Yang kedua, kita juga harus melihat industrinya. Membandingkan PE saham beberapa perusahaan hanya akan bermanfaat jika perusahaan-perusahaan itu itu memang berada dalam industri yang sama. Misalnya, kita harus membandingkan PE saham perusahaan telekomunikasi dengan PE saham perusahaan telekomunikasi lainnya. Sebab, masing-masing industri memiliki tingkat pertumbuhan dan ciri-ciri yang berbeda-beda, sehingga PE-nya juga berbeda.?
P to book value
Ada beberapa indikator fundamental yang sering dimanfaatkan pelaku pasar dalam menyeleksi saham di pasar. Salah satu cara yang banyak dipergunakan menggunakan indikator perbandingan harga pasar dengan nilai buku perusahaan (price to book value ratio – PBV). Ketika ada saham pendatang baru yang akan masuk pasar senantiasa muncul pertanyaan dijual dengan PBV berapa? Artinya, jika PBV dari saham yang akan dijual diketahui maka investor bisa menghitung berapa harga jual yang bakal ditetapkan pada saham baru tersebut.
Bagaimana cara mengetahui besaran PBV ratio? Berdasarkan definisinya maka ada dua komponen yang harus diketahui dalam hal ini. Pertama, harga pasar dan kedua book value (BV) per saham dari perusahaan. Untuk mengetahui harga pasar tentu tidak sulit karena setiap hari sudah terpampang dalam papan perdagangan di BEI. Sedangkan, BV per saham merupakan jumlah total ekuitas dibagi dengan jumlah total saham yang diterbitkan dan disetor penuh. Praktis jika ingin mengetahui besaran PBV ratio maka terlebih dulu harus mengetahui besaran book value.
Ilustrasinya begini. PT ABC Tbk akan go public dengan menawarkan 100 juta lembar saham ke publik. Jumlah itu merupakan 20 persen dari seluruh saham ditempatkan dan disetor penuh. Artinya, jumlah total saham mencapai 500 juta lembar. Nah, jika setelah go public total ekuitas mencapai Rp100 miliar, maka book value-nya: Rp100 miliar/Rp500 juta yakni Rp2.000,- per saham. Jika harga saham ditetapkan Rp3.000,- itu artinya saham PT ABC Tbk dijual dengan PBV 1,5 kali. Angka 1,5 diperoleh dari Rp3.000,-/ Rp2.000,-.

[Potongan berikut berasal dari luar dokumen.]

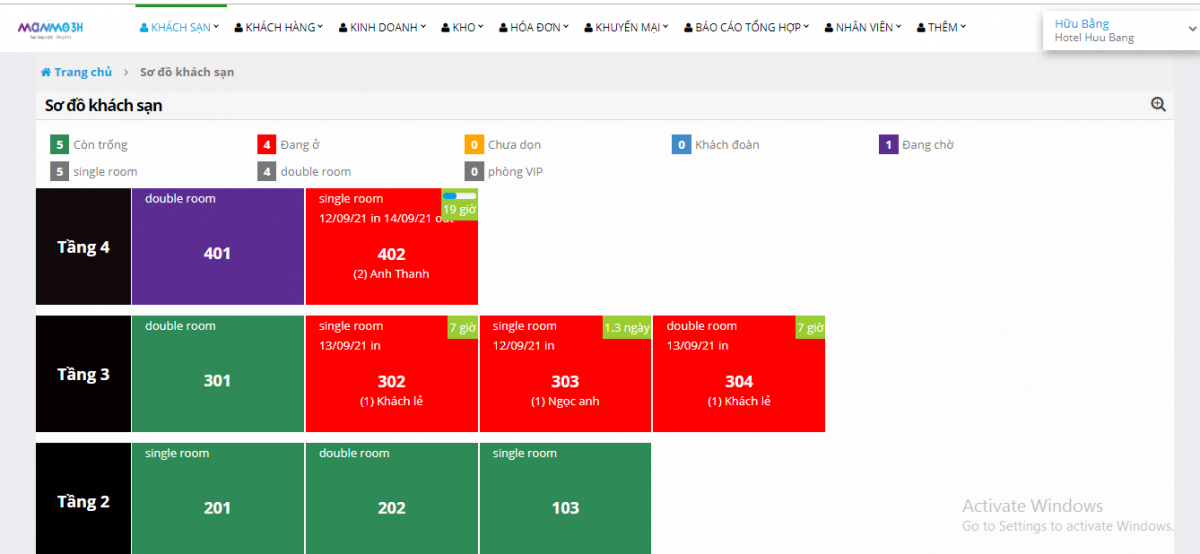Image resolution: width=1200 pixels, height=554 pixels.
Task: Click the red 'Đang ở' count badge
Action: 266,145
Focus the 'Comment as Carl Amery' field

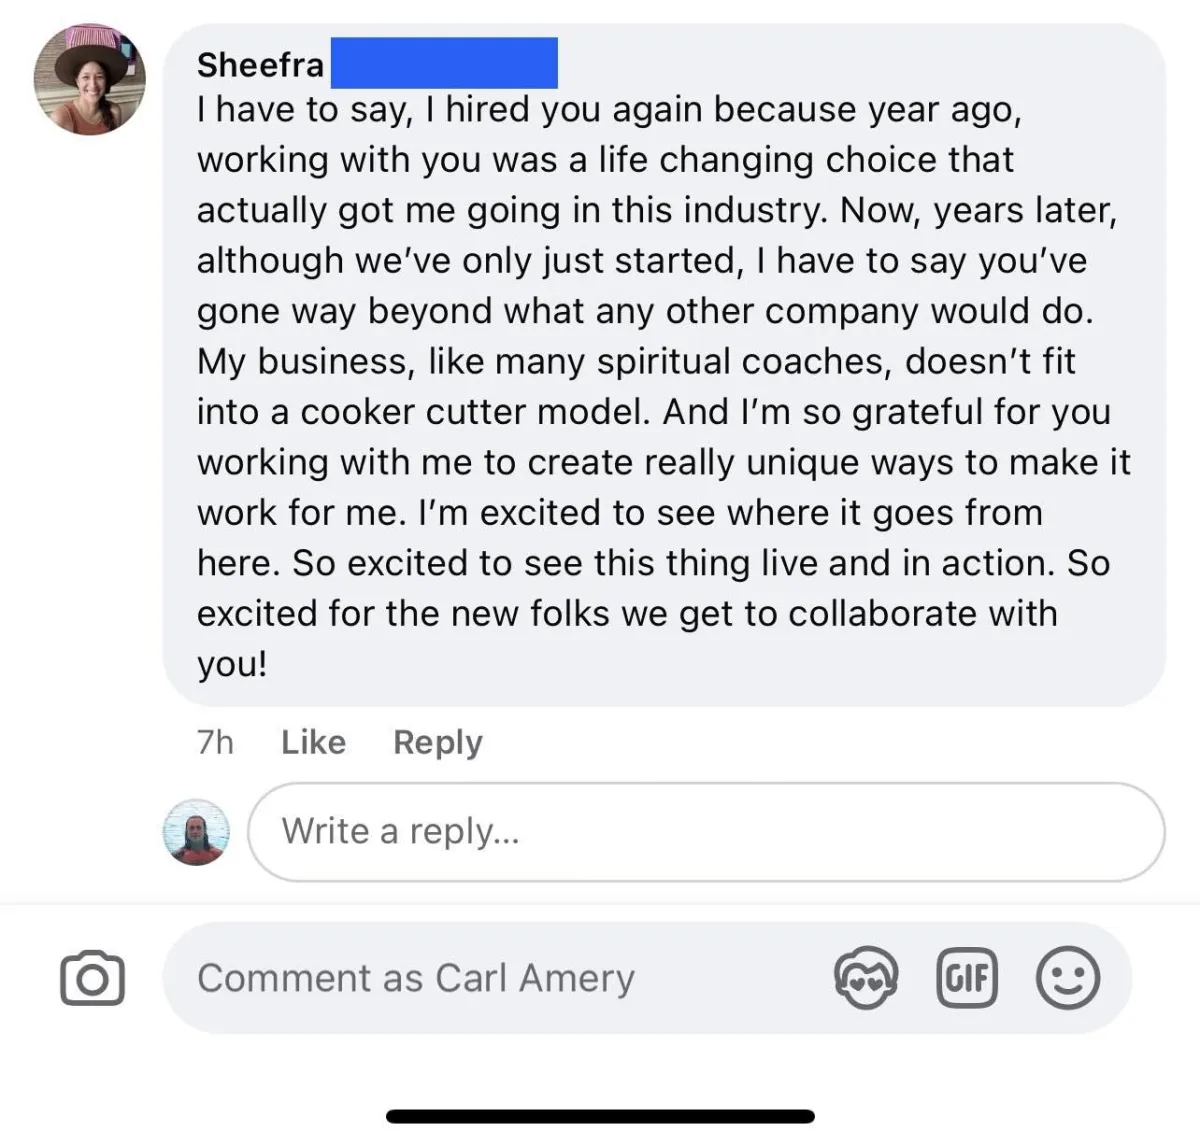point(500,978)

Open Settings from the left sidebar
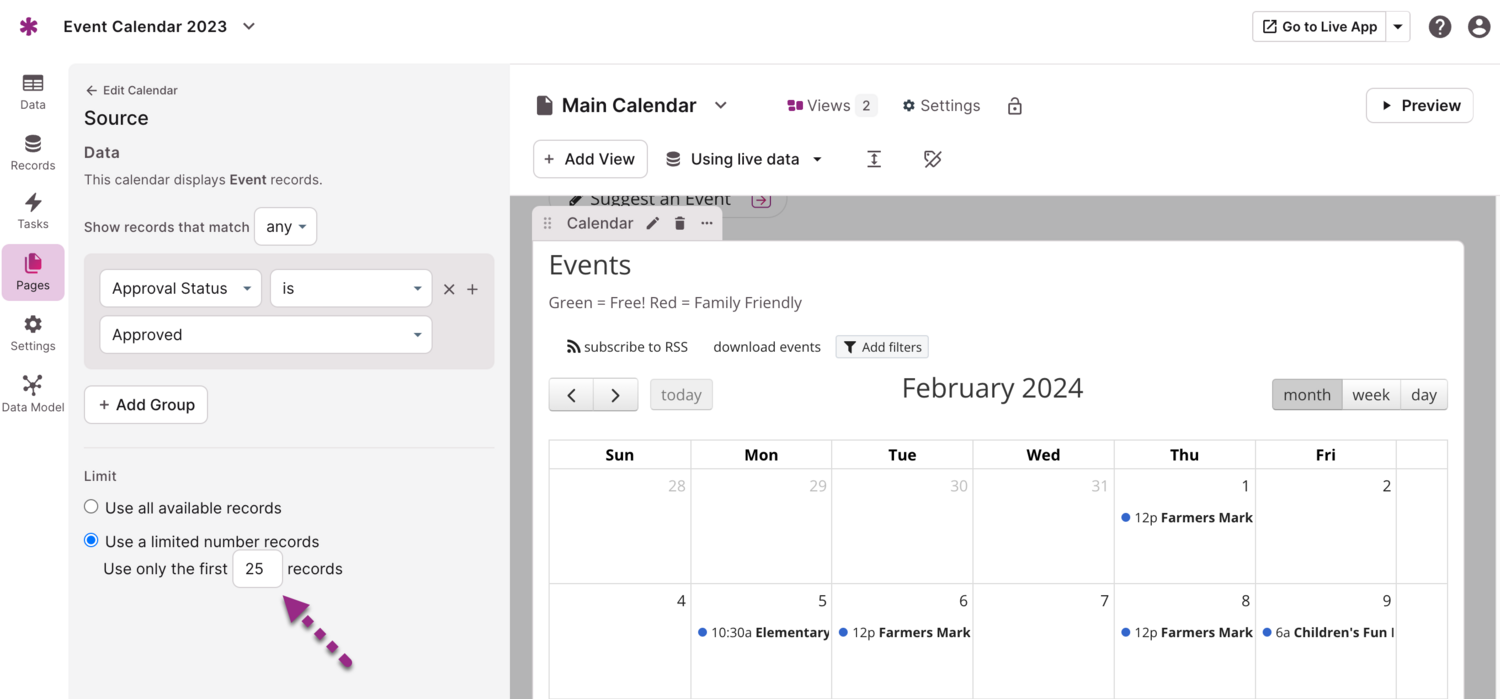point(32,330)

Yang menjadi pertanyaan kemudian, apakah harga Rp3.000,- di atas harga yang wajar, mahal atau murah? Apakah harga itu harga premium atau diskon. Untuk saham pendatang baru (initial public offering — IPO) biasanya akan ditawarkan dengan harga diskon dengan tujuan agar masyarakat investor tertarik dan bersedia membeli. Namun untuk mengetahui apakah harga diskon atau harga premium, investor perlu melakukan sedikit riset kecil-kecilan yakni melakukan perbandingan dengan PBV rata-rata industri yang sama.

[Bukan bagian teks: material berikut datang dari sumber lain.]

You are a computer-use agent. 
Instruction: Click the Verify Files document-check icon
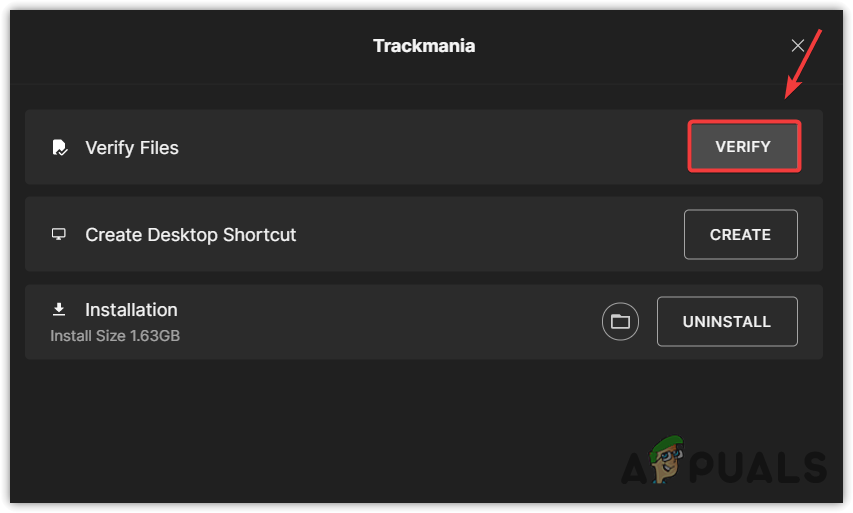tap(59, 148)
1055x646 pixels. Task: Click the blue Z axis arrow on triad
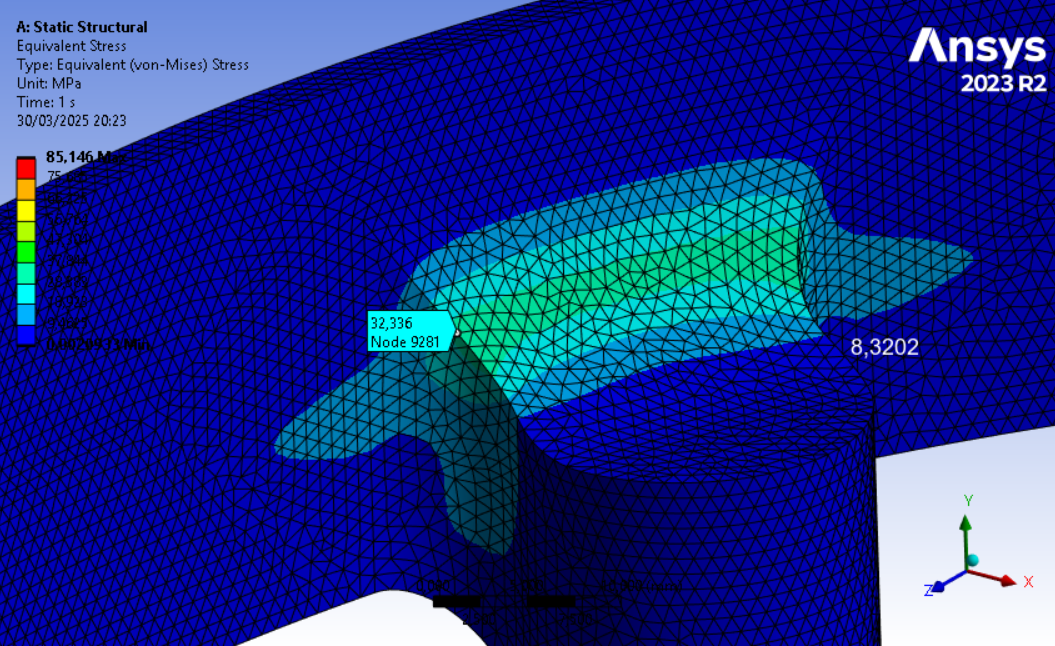[938, 586]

Jika rata-rata industri ternyata menunjukkan PBV di atas 1,5 kali maka itu berarti harga saham PT ABC Tbk dijual dengan harga diskon. Misalnya PBV rata-rata industri 2 kali, berarti harga saham PT ABC Tbk didiskon sekitar 33 persen dari industri. Untuk mencapai PBV 2 kali, saham PT ABC Tbk semestinya dijual pada harga Rp4.000,-. Sebaliknya jika rata-rata industri ternyata menunjukkan PBV di bawah 1,5 kali, berarti saham PT ABC Tbk dijual dengan harga premium, lebih mahal dari harga pasar.
Tidak Selalu Menarik
Kendati banyak pelaku pasar yang menggunakan PBV ratio sebagai salah satu tolok ukur dalam belanja saham, namun harus dipahami bahwa besar kecilnya PBV tidak selalu menarik minat investor membeli saham. Dengan kata lain, PBV bukan indikator utama dalam menentukan keputusan investasi.
Di atas kertas, PBV yang rendah lebih murah dibandingkan dengan PBV yang tinggi. Dalam kenyataannya saham yang memiliki PBV rendah tidak selalu lebih menarik dibandingkan saham yang PBV nya tinggi. Bisa jadi saham dengan PBV yang tinggi menjadi incaran investor. Seperti halnya indikator price earning ratio (PER), PBV hanya membantu investor dalam memberikan acuan berinvestasi.